### Reading passage
+===+

Investigation of Effects of Material Dimensions on Wrinkling in Flexforming Process

Gurhan Yilgin1,2, Oguzhan Yilmaz2, Fahrettin Ozturk1,3* and Hasan Ali Hatipoglu1

1Turkish Aerospace Industries, Inc., Ankara, Turkey

2Advanced Manufacturing Technologies Research Group (AMTRG), Department of Mechanical Engineering, Gazi University, Turkey

3Department of Mechanical Engineering, Ankara Yıldırım Beyazıt University, Turkey

*Corresponding author: Fahrettin Ozturk, Department of Mechanical Engineering, Ankara Yıldırım Beyazıt University, Turkey

Submission: October 29, 2021;Published: November 05, 2021

DOI: 10.31031/RDMS.2021.16.000877

ISSN: 2576-8840
Volume 16 Issue 1

Abstract

Sheet metal forming processes are very common manufacturing and leading processes in automotive and aerospace industries. Flexforming is one of the sheet metal forming processes which is preferable due to its flexible manufacturing capabilities and its ability to produce multiple parts simultaneously. Among flexformed parts, convex contoured shaped ones are very common and wrinkling is a characteristic defect for those kinds of parts. Prediction of wrinkling before manufacturing is highly crucial in order to reduce scrap rates, labor time, and other unexpected costs. In this research work, extensive experiments were conducted with convex contoured parts on a flexforming press in order to investigate the effect of geometric parameters on wrinkling. The results have shown that the wrinkling tendency increases with increasing flange length, and with decreasing contour radius, and sheet thickness. The experimental findings are then used to generate wrinkling limit diagrams in which safety and failure zones are specified for the different material conditions and sheet thicknesses. The developed diagrams can practically be used to design defect free parts, reduce scrap rates, and reduce production costs significantly.

Keywords: Flexforming; Sheet forming; Wrinkling; Convex contour flange

Introduction

The fundamental principal of hydroforming process is to apply pressurized fluid to a sheet to form a part [1]. Basically, pressurized fluid is used to form the part and a single die is generally used. In diaphragm forming (or flexforming), which is a special form of hydroforming, a force is produced by pressurizing fluid in a closed circle fluid system and this force is used to form the sheet. In the process, the sheet metal is placed onto a sheet metal die (usually the lower die) and the diaphragm including fluid reservoir is located at top. Then the fluid is pressurized and the diaphragm is moved towards the lower die. When the diaphragm is moved, the sheet is pressed between the diaphragm and the lower die. With the increase of pressure, the elastic diaphragm behaves like the upper die and the sheet metal is drawn into the lower die, completing forming process [2-3].

+===+

### Rows

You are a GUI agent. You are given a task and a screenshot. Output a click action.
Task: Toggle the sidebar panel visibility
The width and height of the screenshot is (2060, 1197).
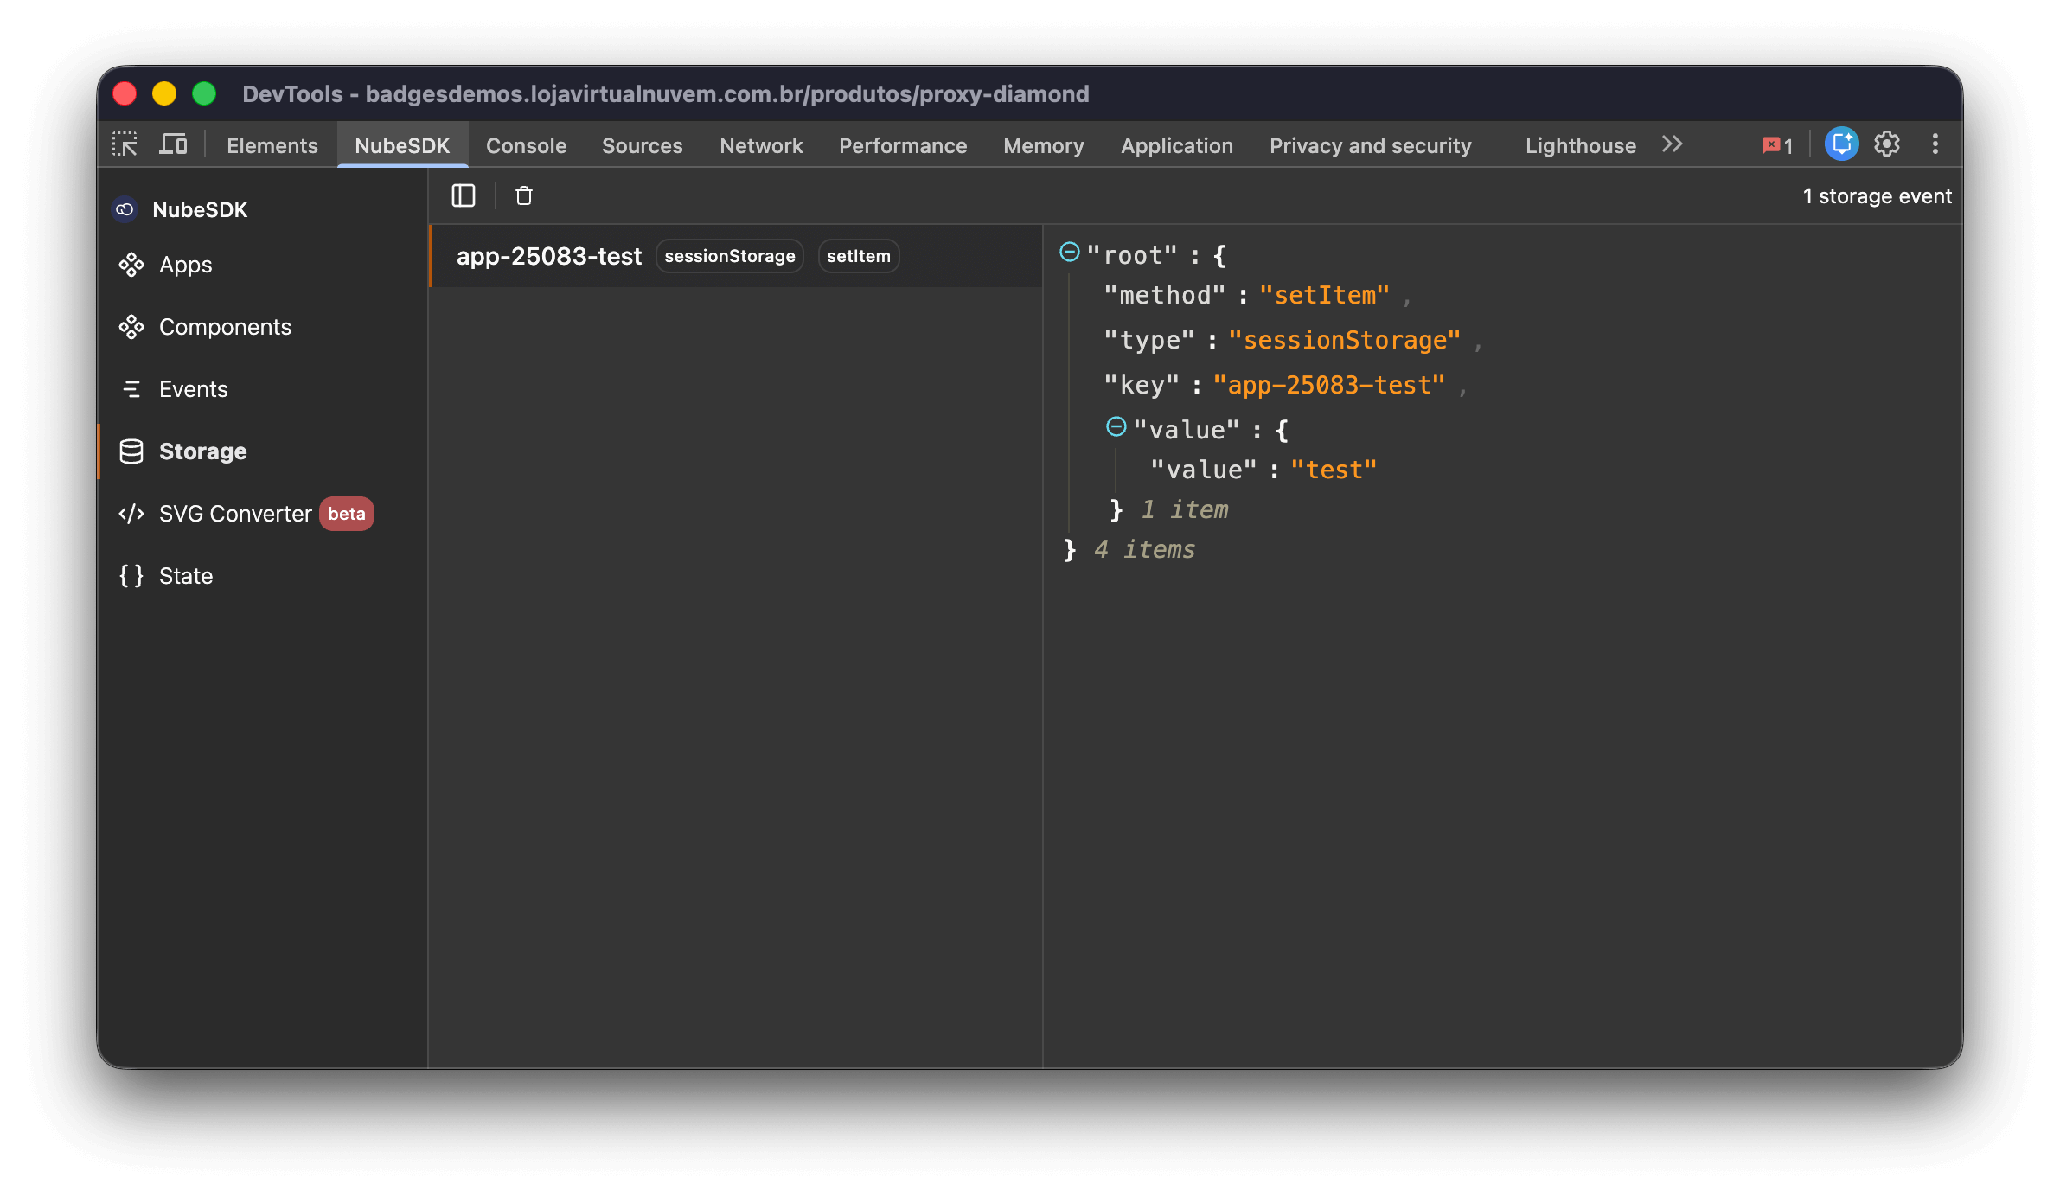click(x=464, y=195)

+===+

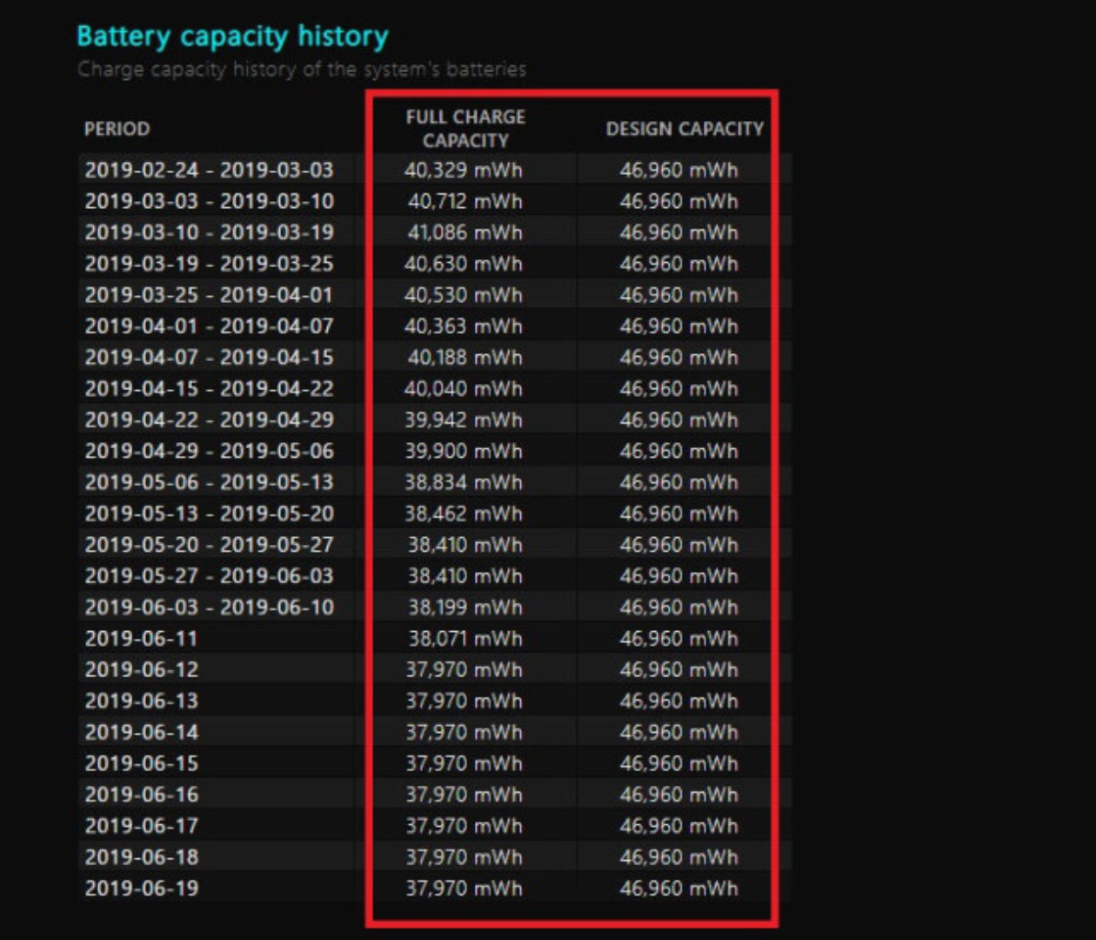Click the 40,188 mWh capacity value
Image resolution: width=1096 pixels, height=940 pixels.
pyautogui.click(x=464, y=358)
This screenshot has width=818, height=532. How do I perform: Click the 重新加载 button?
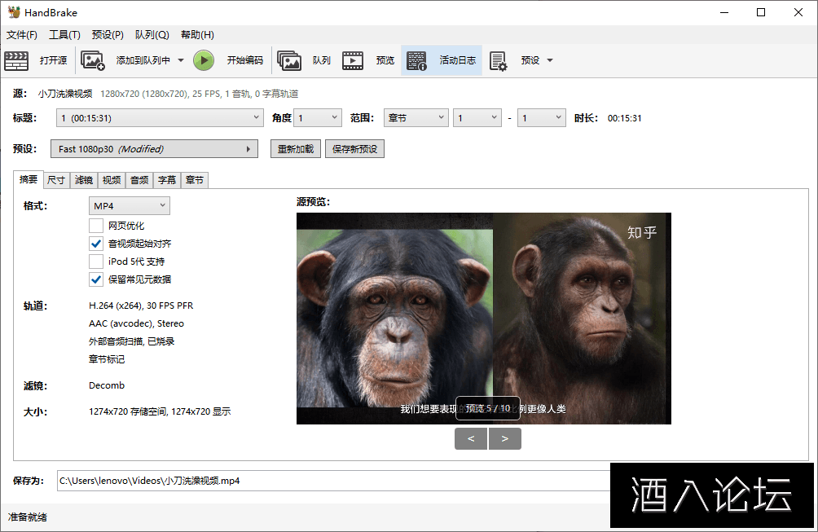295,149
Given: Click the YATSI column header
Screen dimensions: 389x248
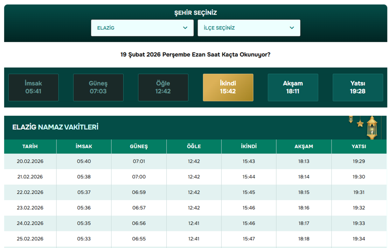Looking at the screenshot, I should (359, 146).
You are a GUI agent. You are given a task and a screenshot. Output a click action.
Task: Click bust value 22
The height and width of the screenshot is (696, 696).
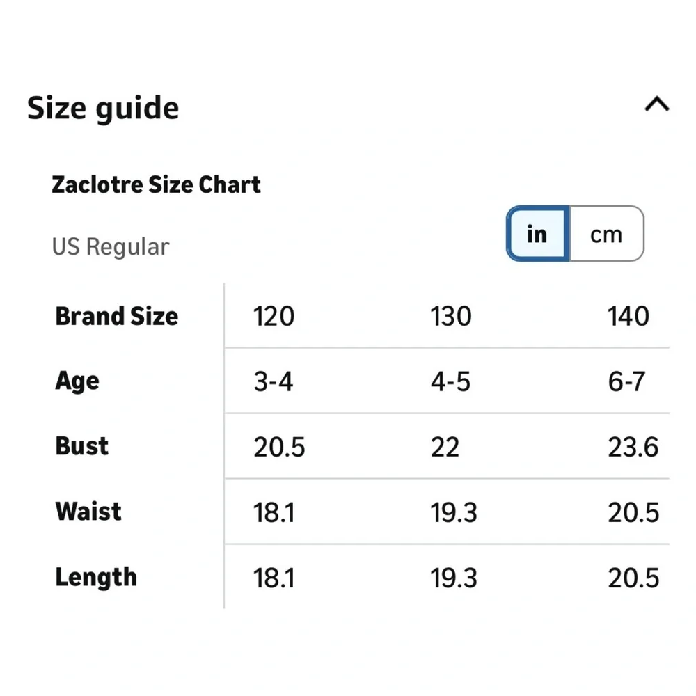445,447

+===+

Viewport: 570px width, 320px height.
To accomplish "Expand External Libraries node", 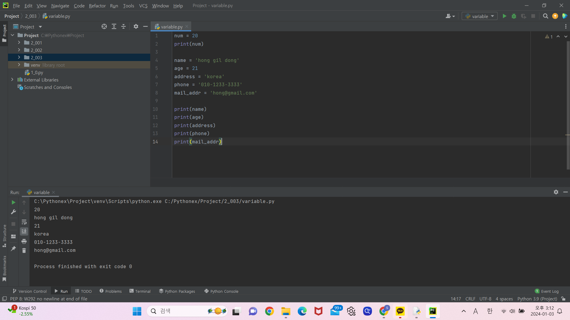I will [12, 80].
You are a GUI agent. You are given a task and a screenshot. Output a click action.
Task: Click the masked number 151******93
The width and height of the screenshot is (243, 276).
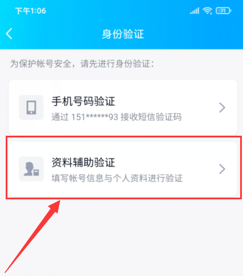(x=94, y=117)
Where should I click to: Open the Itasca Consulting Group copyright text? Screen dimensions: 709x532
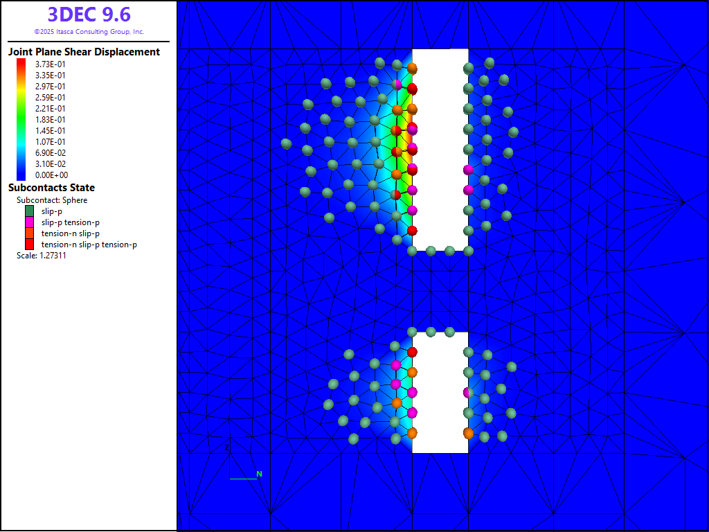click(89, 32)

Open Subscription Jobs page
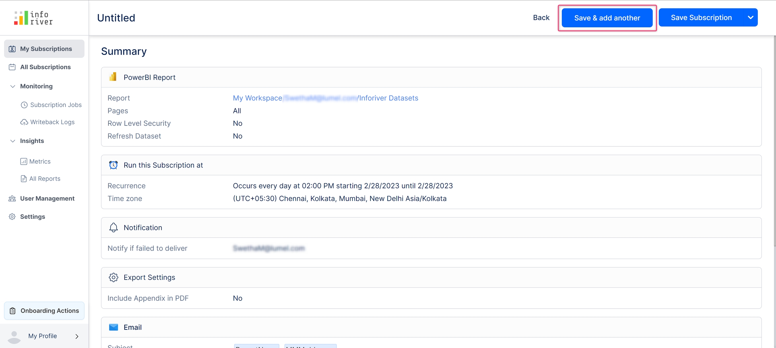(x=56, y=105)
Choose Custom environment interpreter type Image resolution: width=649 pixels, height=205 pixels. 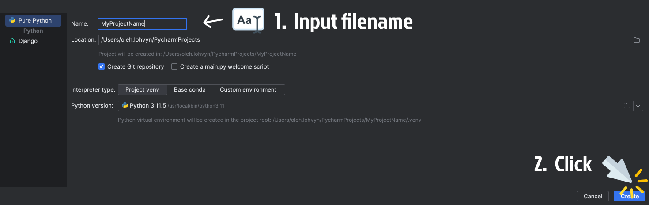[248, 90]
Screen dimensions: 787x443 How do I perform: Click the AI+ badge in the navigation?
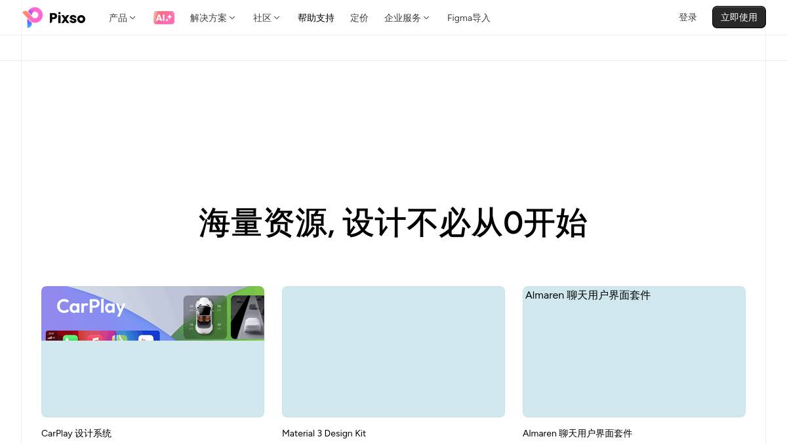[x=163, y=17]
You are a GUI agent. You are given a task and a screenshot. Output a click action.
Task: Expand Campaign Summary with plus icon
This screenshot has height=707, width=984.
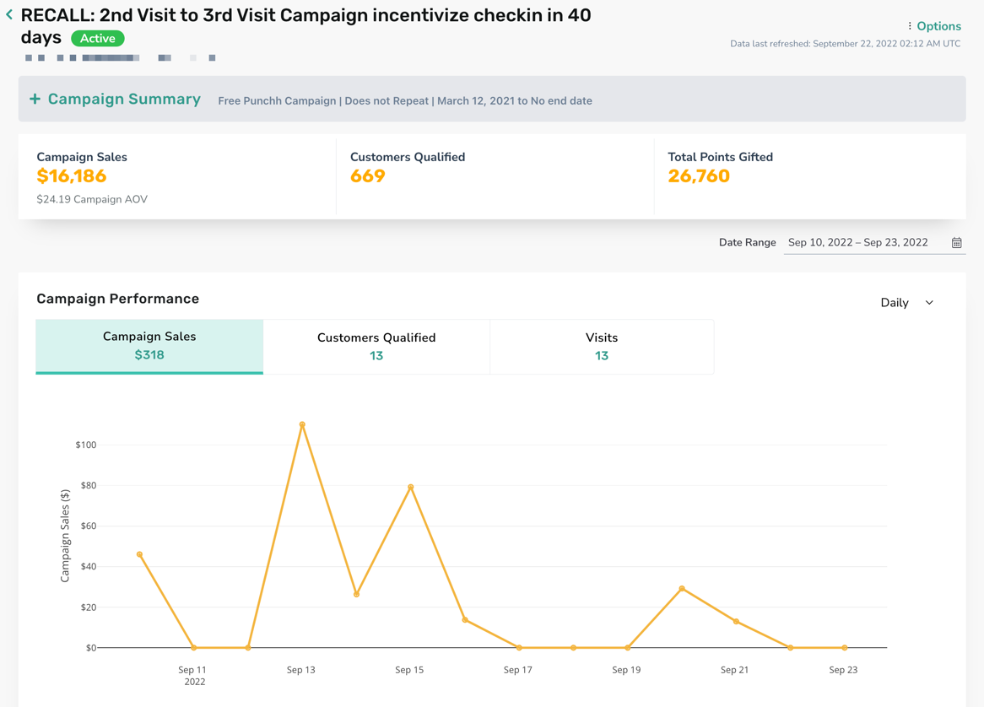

+===+

### Set exercise
From the flexforming paper above, extract the passage that opens with the words "The fundamental principal" and ends with the words "forming process [2-3].", copying it word for word.

### Complete answer
The fundamental principal of hydroforming process is to apply pressurized fluid to a sheet to form a part [1]. Basically, pressurized fluid is used to form the part and a single die is generally used. In diaphragm forming (or flexforming), which is a special form of hydroforming, a force is produced by pressurizing fluid in a closed circle fluid system and this force is used to form the sheet. In the process, the sheet metal is placed onto a sheet metal die (usually the lower die) and the diaphragm including fluid reservoir is located at top. Then the fluid is pressurized and the diaphragm is moved towards the lower die. When the diaphragm is moved, the sheet is pressed between the diaphragm and the lower die. With the increase of pressure, the elastic diaphragm behaves like the upper die and the sheet metal is drawn into the lower die, completing forming process [2-3].